Sebbene Ionisation avesse ricevuto, fin dalla sua prima esibizione, non pochi commenti negativi,
essa divenne, in un lasso di tempo piuttosto breve, una delle composizioni maggiormente
apprezzate di Varèse. Tale fatica creativa del compositore statunitense presenta una struttura
formale molto precisa e rigorosa. Vi è, difatti, una introduzione (dal silenzio iniziale si giunge
all’energico vibrare della pelle del tamburo militare, il tutto per la durata di circa 30’’) alla quale
segue, seppur in maniera non sempre chiarissima, una sezione incentrata sullo sviluppo degli
elementi ritmici e sonori apparsi nell’introduzione. Questa sezione esplorativa, generata tramite lo
sfruttamento delle potenzialità espressive connesse agli elementi acustici presentati nella
breve introduzione, perdura fino al crescendo della sirena che, con il suo timbro chiaro e deciso,
annuncia l’inizio di un’altra sezione del brano. Alla comparsa di un nuovo soggetto musicale,
caratterizzato da quintine di sedicesimi, corrisponde l’inizio di quel raffinato gioco dialettico tra il
nuovo soggetto musicale, appena apparso dopo il crescendo della sirena, e le idee musicali già
valorizzate durante l’introduzione e il proseguo della composizione. Questo gioco dialettico e
coloristico perdura fino alla coda del brano dove l’energia cinetica e timbrica ampiamente
sviluppatasi nel corso della precedente sezione dialogica si conclude su un lento ma inesorabile
smorzarsi dinamico che porta, implacabilmente, al sopirsi di ogni energia sonora e cinetica. Tale
approccio assolutamente non aleatorio all’agire compositivo da parte di Varèse appare quale vero
e proprio contraltare alla natura prettamente ritmico/percussiva del brano il quale
obbligatoriamente, vista la sua natura genetica, ignora completamente qualsiasi pensiero
compositivo di natura accordale (la verticalità in Ionisation è completamente connessa a più o
meno complessi incastri sonori di natura ritmica e percussiva fondati su necessità prettamente
coloristiche e formali). In Ionisation Varèse mischia sapientemente antichità e contemporaneità,
emozione e raziocinio, pathos (energia, forza vitale, istinto) e logos (ragione, ponderatezza,
intelligenza razionale).
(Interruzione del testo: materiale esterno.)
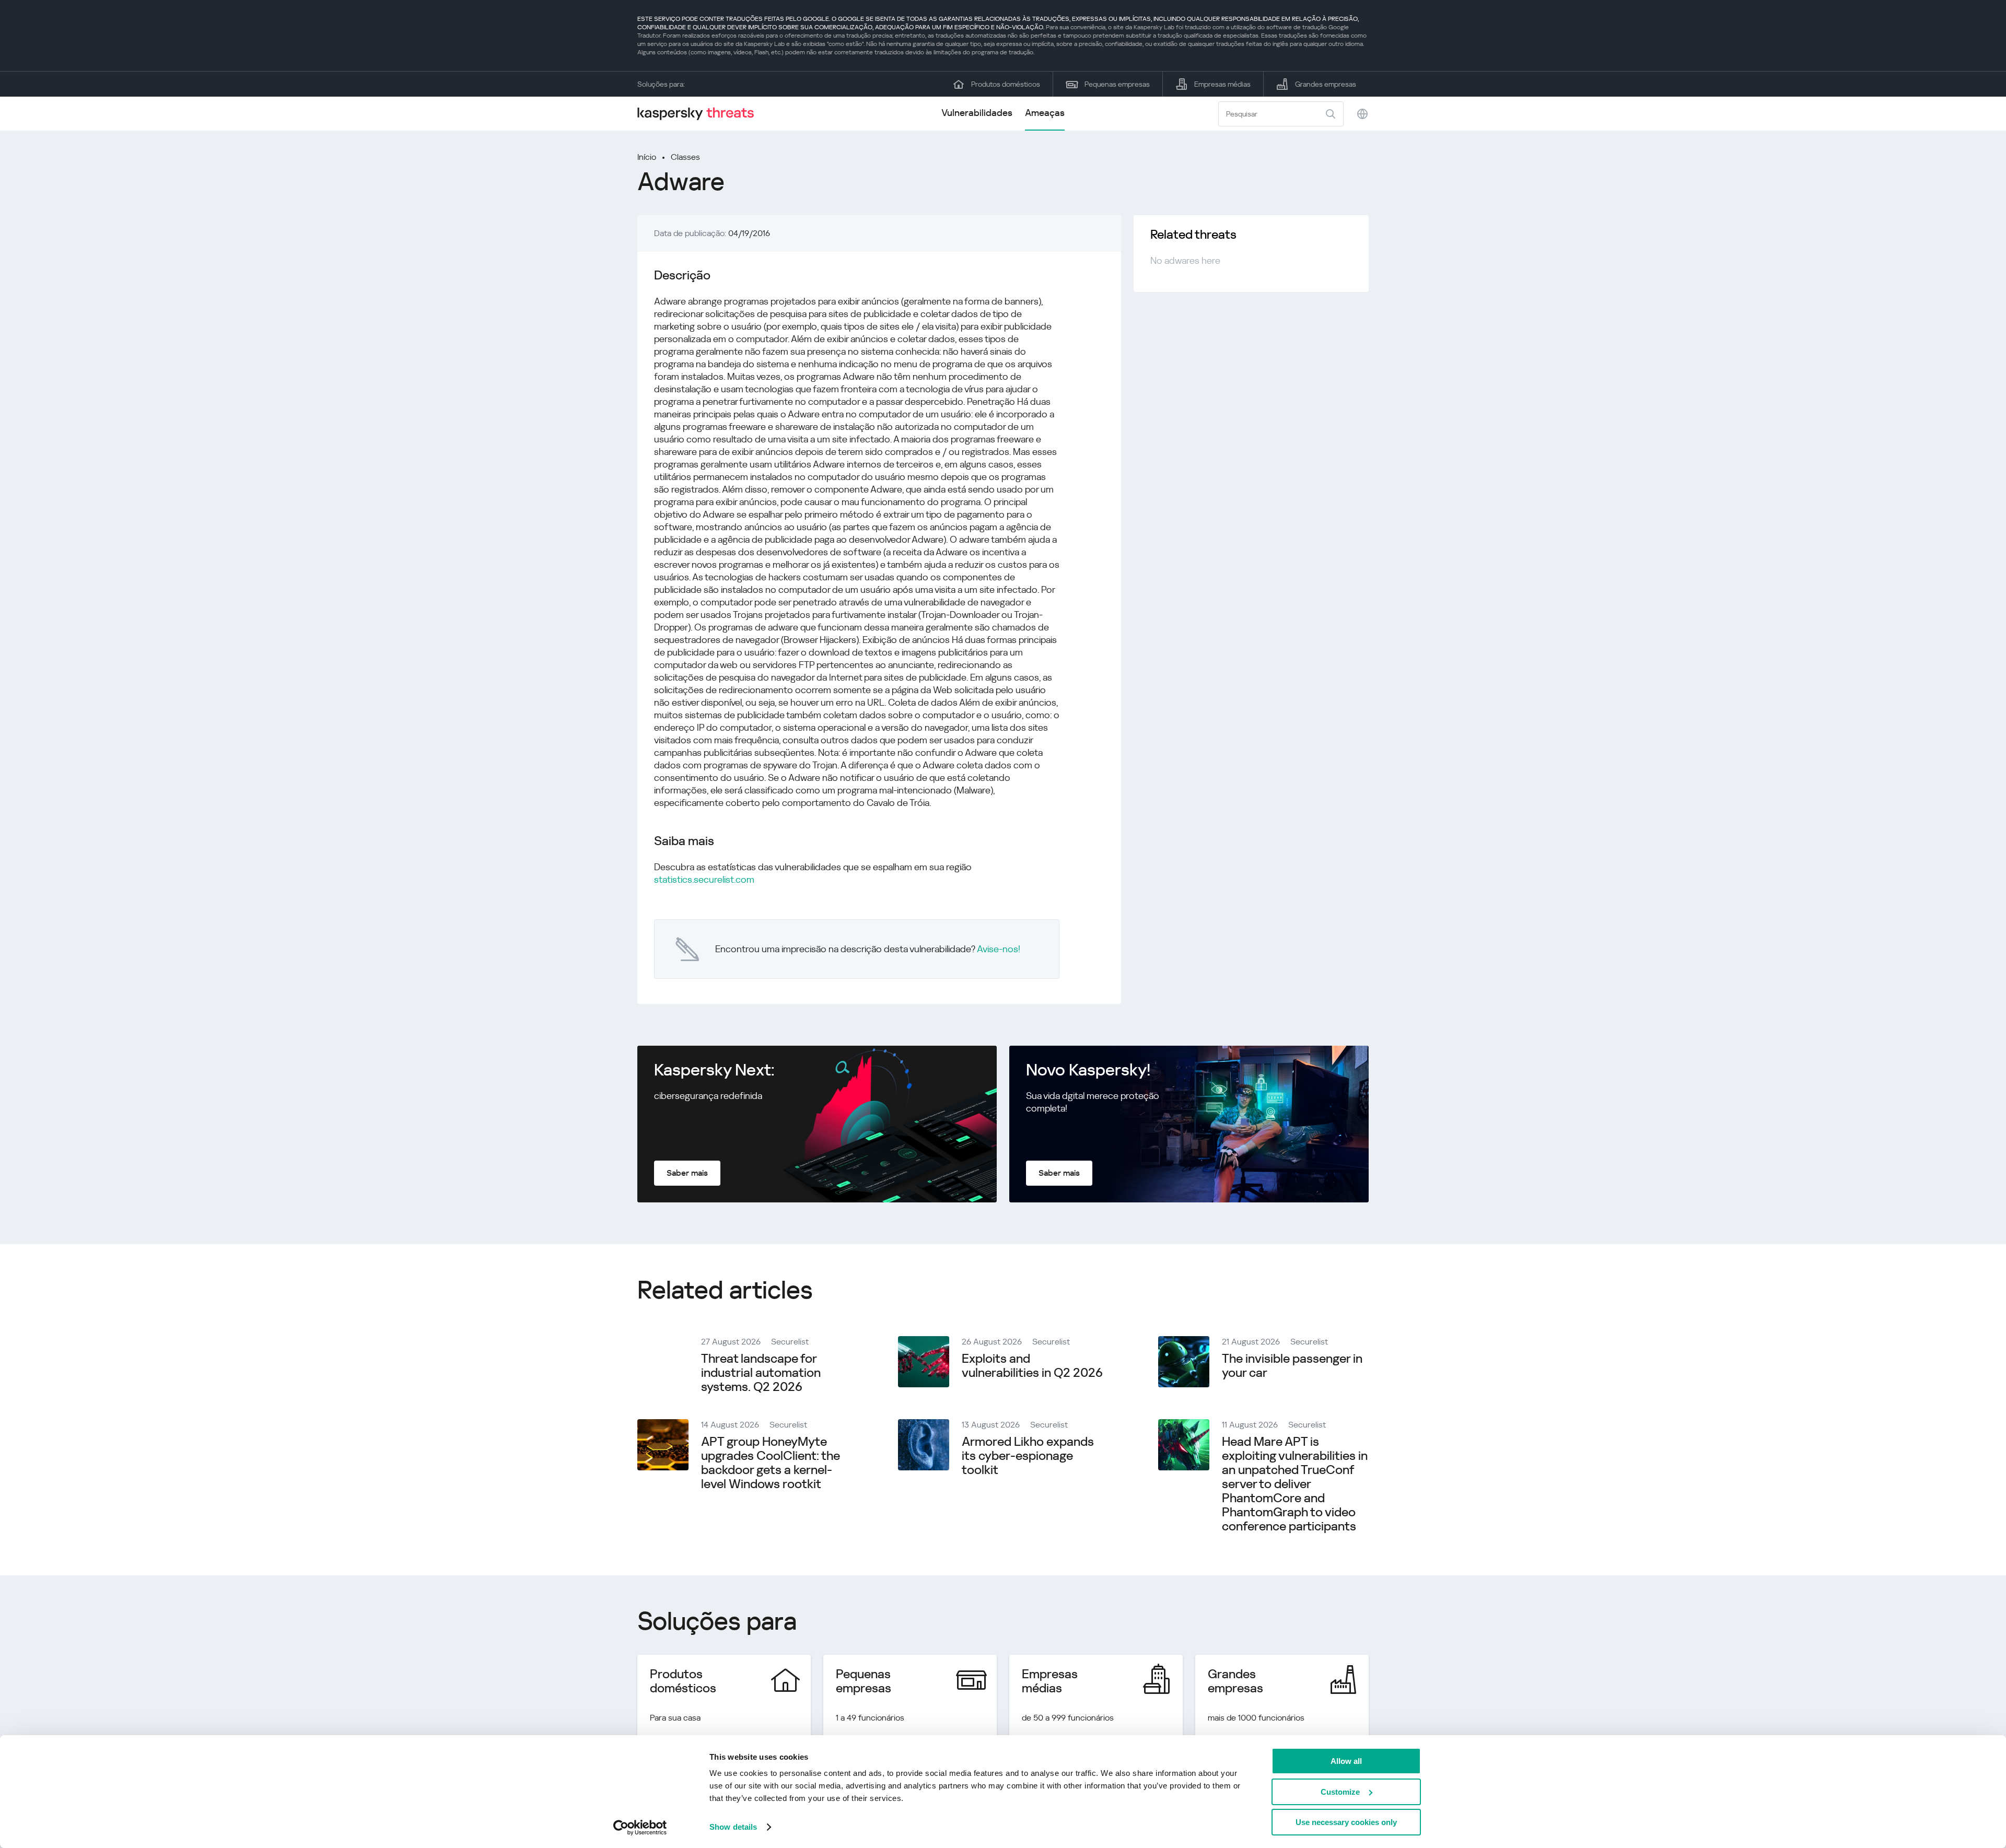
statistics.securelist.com (704, 879)
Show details (733, 1826)
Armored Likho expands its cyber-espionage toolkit (1028, 1455)
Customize (1340, 1791)
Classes (685, 157)
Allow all (1346, 1761)
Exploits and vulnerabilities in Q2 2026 (1032, 1365)
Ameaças (1045, 112)
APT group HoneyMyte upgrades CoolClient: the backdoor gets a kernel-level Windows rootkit (770, 1462)
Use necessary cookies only (1346, 1822)
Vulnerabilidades (976, 112)
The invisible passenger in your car (1292, 1365)
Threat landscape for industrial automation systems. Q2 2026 (761, 1372)
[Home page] (700, 113)
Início (646, 157)
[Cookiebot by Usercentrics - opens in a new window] (640, 1827)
Con Walton, Šostakovič e Varése gli strumenti a percussione raggiunsero
una invidiabile libertà espressiva e, soprattutto, al pari dei loro più blasonati colleghi d’orchestra,
poterono divenire il fulcro sonoro e estetico di intere composizioni musicali. Le percussioni, in poco
meno di tre secoli, passarono dall’essere semplici note di colore dal sapore esotico all’essere,
viceversa, strumenti musicali capaci di dare vita a composizioni musicali complesse e affascinanti
(senza l’obbligatorio ausilio di qualsivoglia altro strumento).
Bibliografia essenziale
. Luigi della Croce, Ludwig van Beethoven: le nove sinfonie e le altre opere per orchestra,
Pordenone: Edizioni Studio Tesi srl, 1991.
. Giorgio Pestelli, L’età di Mozart e di Beethoven, Biblioteca di cultura musicale della società
Italiana di Musicologia, vol. VII, Torino: EDT srl, 1991.
. Guido Facchin, Le percussioni, Torino: EDT srl, 2000.
. Curt Sachs, Storia degli strumenti musicali, Cles (TN - Italia): Mondadori Editore, 2009.